Nandan Nilekani confident of changing India with ideas

By Madhusree Chatterjee, New Delhi, Nov 25 : Can ideas change a nation? Co-founder of Indian software giant Infosys and author Nandan Nilekani believes that they can, even if it takes a long time for them to become embedded in the collective psyche of the country.

"The process of change has to start somewhere. Rome was not built in a day. People will have to make it happen. They can start building on the broad based concepts of democracy, information technology, population or demography, globalisation, English and ideas. No country in the world has all these six things together. It is unique to India," Nilekani told IANS in an interview.

He was in the national capital Monday for the launch of his book "Imagining India: Ideas for the New Century", which has been published by Penguin India. The book is the first in the series of Penguin's "Allen Lane - The Imprint of Ideas" releases in India. The imprint, launched in 1967, is named after the founder of the publishing house.

"Imagining India" probes India's growth story over the last 60 years, examines the central ideas that have shaped modern India and offers perspectives on the past, present and the future.

Nilekani writes about how India's early socialist policies, despite the good intentions and idealism, stifled growth and weakened democracy.

The book analyses how the country's overwhelmingly young population has now become its greatest strength - and how IT is refashioning not just India's businesses, but also its governance and everyday life.

Nilekani does not stop at listing the ongoing processes of change, but plunges deeper into the heart of Indian real polity to debate about caste, politics, labour reforms, infrastructure, environment, markets and higher education.

"It is all about ideas. Ideas happen not because of diktats, but because society starts believing that the ideas are the best for them.

"For instance, the idea of English in India began as a language of outsourcing by the British - forging a collective linguistic unity. But post-Independence, it became the language of imperialism. The same language, however, came back in the globalised era as the language of outsourcing," Nilekani explained.

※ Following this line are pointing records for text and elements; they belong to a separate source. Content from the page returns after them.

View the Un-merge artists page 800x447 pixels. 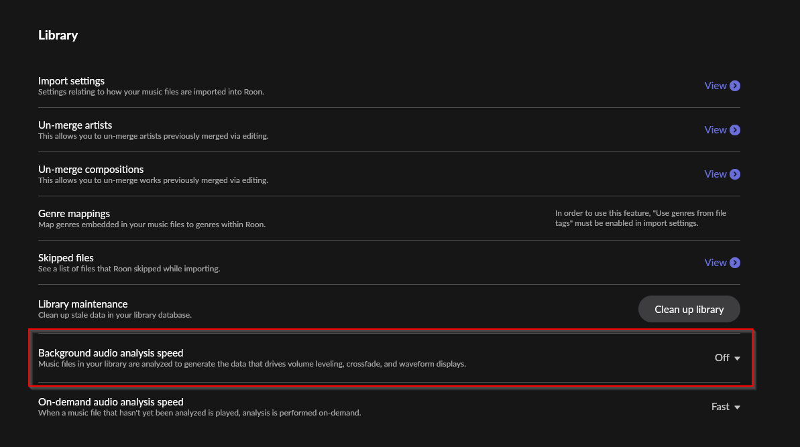tap(716, 129)
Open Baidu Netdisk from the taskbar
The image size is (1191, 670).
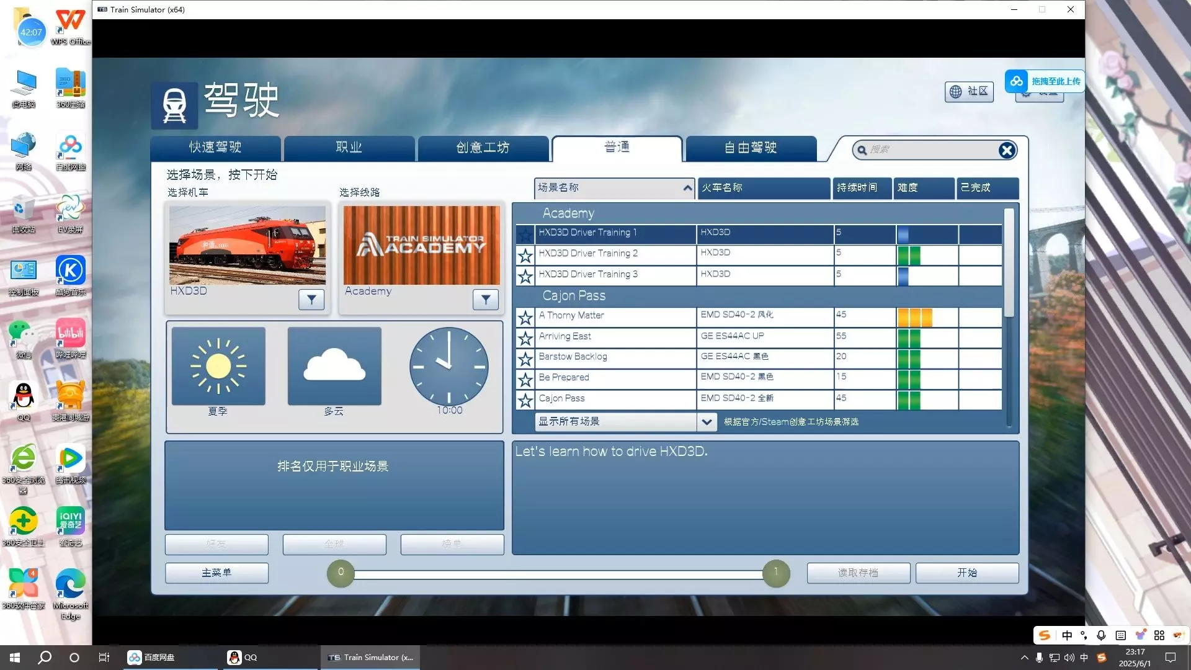point(152,658)
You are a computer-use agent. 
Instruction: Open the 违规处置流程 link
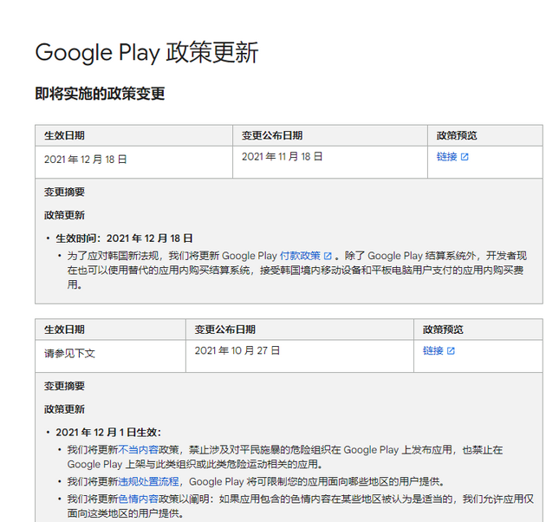(x=148, y=482)
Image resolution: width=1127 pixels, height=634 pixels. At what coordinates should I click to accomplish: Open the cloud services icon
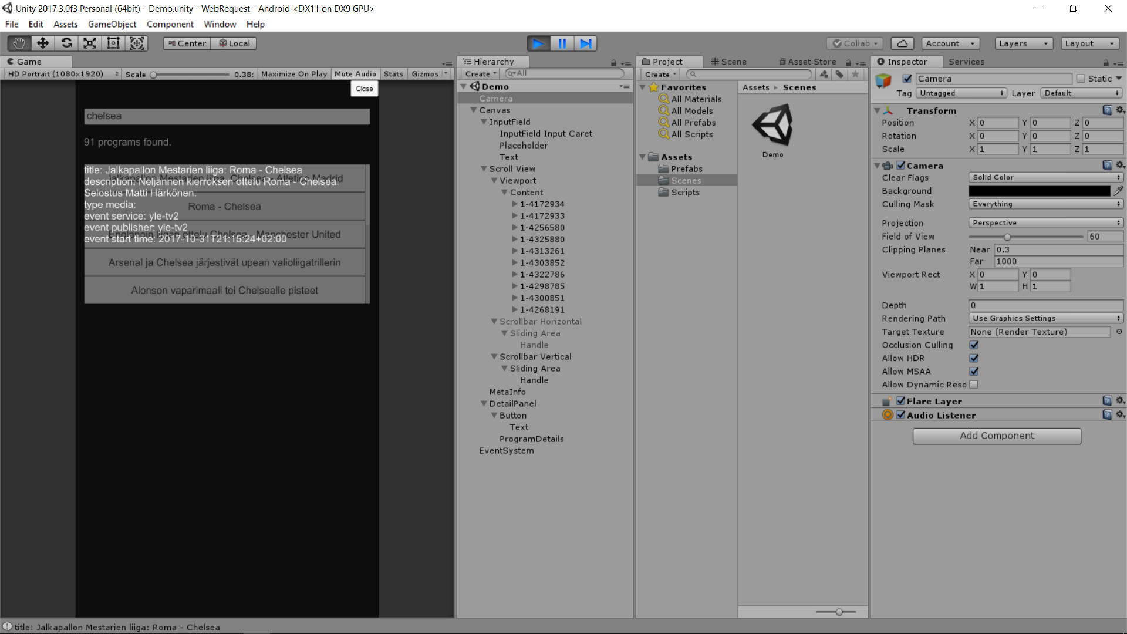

Technology and democracy also underwent similar notional changes. From being mere ideas, they went on to become powerful tools of transition and empowerment.

In the book, Nilekani presents his set of 18 ideas that are divided into three broad groups - basic ideas, the ideas of anticipation and contested ideas.

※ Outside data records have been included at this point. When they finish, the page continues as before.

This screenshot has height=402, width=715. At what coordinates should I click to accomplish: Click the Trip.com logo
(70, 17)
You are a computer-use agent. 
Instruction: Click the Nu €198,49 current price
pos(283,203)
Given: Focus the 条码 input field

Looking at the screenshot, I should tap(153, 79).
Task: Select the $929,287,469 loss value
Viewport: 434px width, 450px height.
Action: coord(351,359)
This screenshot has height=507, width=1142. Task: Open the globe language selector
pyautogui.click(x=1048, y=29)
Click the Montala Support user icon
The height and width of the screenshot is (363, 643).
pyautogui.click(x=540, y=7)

"The six basic ideas have given us six to eight percent growth per annum, the ideas of anticipation - those which we have agreed upon but have not implemented - will help sustain the growth, and the contested ideas or new strategies will take the growth story to the next level," Nilekani said.

The book deals at length with primary and higher education - as one of the four ideas that have yet to take off.

"Primary education in India is linked to economic reforms that Union Finance Minister P. Chidambaram is trying to set in motion. Most people are now aware of the economic cost of education.

"At least 50 percent of the poor children in the slums are going to private schools and people are shelling out substantial amount of money for private education," Nilekani said, adding that the government must improve its education delivery mechanism.

According to him, 90 percent of the country's population will become literate by 2020.

"They will be exposed to the media and develop aspirations. If you don't ride the wave of aspirations, you have may have problems in the future," he warned.

Reforms, said Nilekani, were ultimately about access.

"Reforms have to fundamentally provide millions of people access to jobs, markets and education. Having half done reforms is almost like having no reforms at all. The challenge for India is to take the reforms to the next level without creating few rich guys," he said.

Nilekani prefers to describe his set of ideas as a 18-pronged safety net. "And people will have to buy the safety net to change the divisions of differences into unity of ideas."

"I want them to understand the complexities of India rather than see it in silos. People must have a holistic outlook of the country based on its history, evolution, the present and the future," said the technocrat-author, who interviewed 126 experts from across the world to cull out his ideas for India's future.

"Reading the book will definitely change the way people think," he prophesied.